Giant Nonlinear Electron-lattice Interaction in Cuprate Superconductors, and Origin of the Pseudogap
R.A Nistor, G.J. Martyna, M. H. Mueser, D.M. Newns, and C.C. Tsuei

TL;DR
This paper reveals a strong nonlinear coupling between electrons and oxygen vibrations in cuprates, explaining the pseudogap phase and its relation to symmetry breaking from first principles, with implications for superconductivity.
Contribution
It introduces a first-principles model linking electron-oxygen coupling to the pseudogap and symmetry breaking in cuprates, advancing understanding of high-temperature superconductivity.
Findings
Strong nonlinear electron-oxygen coupling demonstrated via ab initio simulations.
Derived a C4 symmetry breaking and pseudogap phase diagram consistent with experiments.
Discussed implications for superconductivity and Fermi surface phenomena.

## PROBLEMS TO WORK ON
a. Answer these questions about the cuprate paper summary:
(i) What kind of simulations demonstrated the strong nonlinear electron-oxygen coupling?
(ii) What type of symmetry breaking was derived?
(iii) Which phase does the coupling explain, according to the opening summary?
b. Print the cuprate paper summary word for word, everything from "Giant Nonlinear Electron-lattice" down to "implications for superconductivity.".

## RECORDED INFORMATION
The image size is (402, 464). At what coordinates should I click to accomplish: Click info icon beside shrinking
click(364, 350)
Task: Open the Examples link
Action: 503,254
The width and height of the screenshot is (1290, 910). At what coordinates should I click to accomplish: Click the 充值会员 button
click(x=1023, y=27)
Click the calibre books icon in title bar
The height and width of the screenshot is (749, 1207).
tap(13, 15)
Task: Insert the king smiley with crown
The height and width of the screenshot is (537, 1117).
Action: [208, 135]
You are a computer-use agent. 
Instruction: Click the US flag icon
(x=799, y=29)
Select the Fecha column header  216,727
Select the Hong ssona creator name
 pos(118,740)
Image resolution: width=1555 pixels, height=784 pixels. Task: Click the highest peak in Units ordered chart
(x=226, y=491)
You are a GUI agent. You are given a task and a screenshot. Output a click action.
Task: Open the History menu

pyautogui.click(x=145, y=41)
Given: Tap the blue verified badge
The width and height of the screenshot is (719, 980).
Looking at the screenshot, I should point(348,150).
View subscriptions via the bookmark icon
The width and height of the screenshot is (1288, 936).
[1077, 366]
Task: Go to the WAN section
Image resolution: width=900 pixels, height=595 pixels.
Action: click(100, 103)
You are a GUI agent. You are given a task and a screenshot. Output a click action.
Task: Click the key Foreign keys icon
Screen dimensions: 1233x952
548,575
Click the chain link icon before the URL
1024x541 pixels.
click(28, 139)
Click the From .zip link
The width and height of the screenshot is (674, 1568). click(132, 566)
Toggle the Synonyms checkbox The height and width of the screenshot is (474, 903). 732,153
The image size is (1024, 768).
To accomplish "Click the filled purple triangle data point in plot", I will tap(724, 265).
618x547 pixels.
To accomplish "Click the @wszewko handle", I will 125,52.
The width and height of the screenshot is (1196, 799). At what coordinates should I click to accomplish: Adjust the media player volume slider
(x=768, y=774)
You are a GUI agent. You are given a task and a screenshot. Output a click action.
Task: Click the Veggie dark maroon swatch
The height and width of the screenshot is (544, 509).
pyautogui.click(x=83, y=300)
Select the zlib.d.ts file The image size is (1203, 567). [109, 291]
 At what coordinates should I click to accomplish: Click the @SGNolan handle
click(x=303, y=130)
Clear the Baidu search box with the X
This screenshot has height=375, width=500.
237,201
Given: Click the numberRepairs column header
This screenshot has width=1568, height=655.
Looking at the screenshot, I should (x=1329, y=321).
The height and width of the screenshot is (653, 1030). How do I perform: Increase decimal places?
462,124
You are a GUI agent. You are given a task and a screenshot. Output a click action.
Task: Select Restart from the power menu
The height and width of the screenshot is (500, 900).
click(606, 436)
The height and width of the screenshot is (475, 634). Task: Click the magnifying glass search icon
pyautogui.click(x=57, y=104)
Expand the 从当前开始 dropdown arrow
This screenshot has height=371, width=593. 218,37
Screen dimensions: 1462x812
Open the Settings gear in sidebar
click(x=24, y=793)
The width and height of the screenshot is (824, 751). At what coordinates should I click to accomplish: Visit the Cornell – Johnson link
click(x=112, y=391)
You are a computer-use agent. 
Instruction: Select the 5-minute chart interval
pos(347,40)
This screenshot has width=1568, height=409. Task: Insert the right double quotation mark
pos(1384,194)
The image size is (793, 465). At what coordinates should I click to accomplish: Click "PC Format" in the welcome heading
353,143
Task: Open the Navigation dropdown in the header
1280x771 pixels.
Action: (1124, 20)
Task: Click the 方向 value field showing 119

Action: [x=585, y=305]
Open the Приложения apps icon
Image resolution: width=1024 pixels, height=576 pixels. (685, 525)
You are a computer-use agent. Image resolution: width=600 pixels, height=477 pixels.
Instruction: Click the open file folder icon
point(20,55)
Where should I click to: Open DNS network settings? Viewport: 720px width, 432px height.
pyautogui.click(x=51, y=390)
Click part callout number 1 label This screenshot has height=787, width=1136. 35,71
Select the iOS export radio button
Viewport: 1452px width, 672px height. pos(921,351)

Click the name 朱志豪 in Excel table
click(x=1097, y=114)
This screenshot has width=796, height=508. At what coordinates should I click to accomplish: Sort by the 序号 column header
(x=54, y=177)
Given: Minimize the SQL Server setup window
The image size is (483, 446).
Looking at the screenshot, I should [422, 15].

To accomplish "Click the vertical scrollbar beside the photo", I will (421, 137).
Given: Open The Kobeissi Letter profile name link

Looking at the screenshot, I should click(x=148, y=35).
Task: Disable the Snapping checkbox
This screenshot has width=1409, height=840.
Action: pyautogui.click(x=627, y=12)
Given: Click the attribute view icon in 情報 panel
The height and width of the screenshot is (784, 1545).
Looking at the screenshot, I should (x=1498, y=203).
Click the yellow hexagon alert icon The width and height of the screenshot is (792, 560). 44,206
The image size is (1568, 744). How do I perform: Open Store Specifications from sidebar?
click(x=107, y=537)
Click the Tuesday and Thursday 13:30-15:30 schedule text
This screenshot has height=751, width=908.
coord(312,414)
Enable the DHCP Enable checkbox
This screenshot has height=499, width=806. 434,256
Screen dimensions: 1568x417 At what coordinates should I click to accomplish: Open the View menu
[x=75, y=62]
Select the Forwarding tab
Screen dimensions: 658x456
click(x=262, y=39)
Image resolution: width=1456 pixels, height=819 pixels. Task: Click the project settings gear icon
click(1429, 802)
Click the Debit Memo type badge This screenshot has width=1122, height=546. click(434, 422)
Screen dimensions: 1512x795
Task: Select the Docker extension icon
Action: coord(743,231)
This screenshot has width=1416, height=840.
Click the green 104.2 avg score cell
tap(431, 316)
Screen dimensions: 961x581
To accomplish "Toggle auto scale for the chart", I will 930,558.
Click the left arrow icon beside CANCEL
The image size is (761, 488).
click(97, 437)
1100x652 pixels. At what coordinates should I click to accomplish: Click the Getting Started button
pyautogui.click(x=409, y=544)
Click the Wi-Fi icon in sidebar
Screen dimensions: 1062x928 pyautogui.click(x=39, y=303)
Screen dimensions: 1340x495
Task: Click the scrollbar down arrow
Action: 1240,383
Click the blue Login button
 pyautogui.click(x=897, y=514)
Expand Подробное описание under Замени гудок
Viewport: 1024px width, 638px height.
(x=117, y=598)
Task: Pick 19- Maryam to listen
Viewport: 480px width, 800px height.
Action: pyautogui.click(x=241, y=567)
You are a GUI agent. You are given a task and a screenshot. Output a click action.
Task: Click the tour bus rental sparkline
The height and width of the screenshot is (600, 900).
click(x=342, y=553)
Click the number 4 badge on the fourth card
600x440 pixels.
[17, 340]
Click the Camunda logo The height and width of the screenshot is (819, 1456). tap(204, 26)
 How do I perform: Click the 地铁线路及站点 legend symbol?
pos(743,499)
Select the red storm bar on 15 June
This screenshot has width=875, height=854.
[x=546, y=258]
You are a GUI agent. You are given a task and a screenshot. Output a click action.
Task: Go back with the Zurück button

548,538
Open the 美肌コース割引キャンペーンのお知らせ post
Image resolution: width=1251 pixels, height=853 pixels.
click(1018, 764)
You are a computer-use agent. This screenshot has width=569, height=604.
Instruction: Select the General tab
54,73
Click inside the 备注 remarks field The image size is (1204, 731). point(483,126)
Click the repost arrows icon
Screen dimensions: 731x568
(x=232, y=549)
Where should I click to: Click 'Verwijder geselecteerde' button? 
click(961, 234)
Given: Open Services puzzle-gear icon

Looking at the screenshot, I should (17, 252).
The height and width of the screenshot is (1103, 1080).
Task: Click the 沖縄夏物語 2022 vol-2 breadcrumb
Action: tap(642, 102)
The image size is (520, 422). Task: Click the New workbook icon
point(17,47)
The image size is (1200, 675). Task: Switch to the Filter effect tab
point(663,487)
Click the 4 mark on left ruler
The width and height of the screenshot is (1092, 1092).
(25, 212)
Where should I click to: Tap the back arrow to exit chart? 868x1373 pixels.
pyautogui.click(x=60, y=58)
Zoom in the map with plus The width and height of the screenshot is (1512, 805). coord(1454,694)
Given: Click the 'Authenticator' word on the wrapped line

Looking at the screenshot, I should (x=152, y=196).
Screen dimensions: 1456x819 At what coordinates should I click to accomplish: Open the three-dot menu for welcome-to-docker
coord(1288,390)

## ANSWERS TO THE PROBLEMS
a.
(i) Ab initio simulations
(ii) C4 symmetry breaking
(iii) The pseudogap phase

b.
Giant Nonlinear Electron-lattice Interaction in Cuprate Superconductors, and Origin of the Pseudogap
R.A Nistor, G.J. Martyna, M. H. Mueser, D.M. Newns, and C.C. Tsuei

TL;DR
This paper reveals a strong nonlinear coupling between electrons and oxygen vibrations in cuprates, explaining the pseudogap phase and its relation to symmetry breaking from first principles, with implications for superconductivity.